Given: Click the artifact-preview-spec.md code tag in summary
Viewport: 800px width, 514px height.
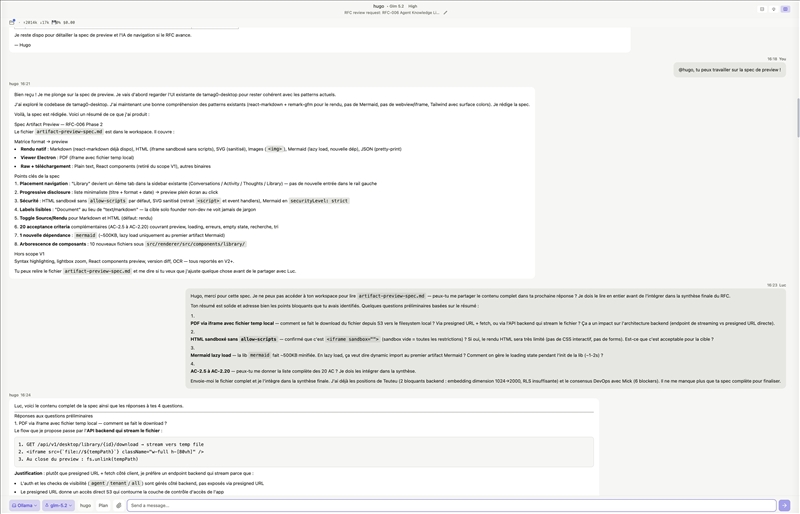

--

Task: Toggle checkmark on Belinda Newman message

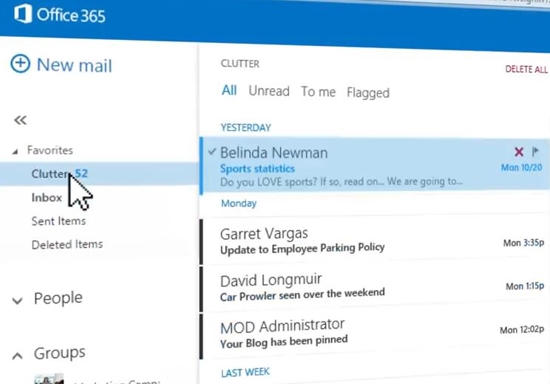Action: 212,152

* * *

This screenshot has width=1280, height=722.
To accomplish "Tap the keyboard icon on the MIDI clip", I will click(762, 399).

= What the task requires =
Using the entries above, give again exactly the lines from the line holding "Given: Click the" through the line holding "Viewport: 800px width, 514px height.". Include both end lines and nothing else.

= Solution to this problem =
Given: Click the artifact-preview-spec.md code tag in summary
Viewport: 800px width, 514px height.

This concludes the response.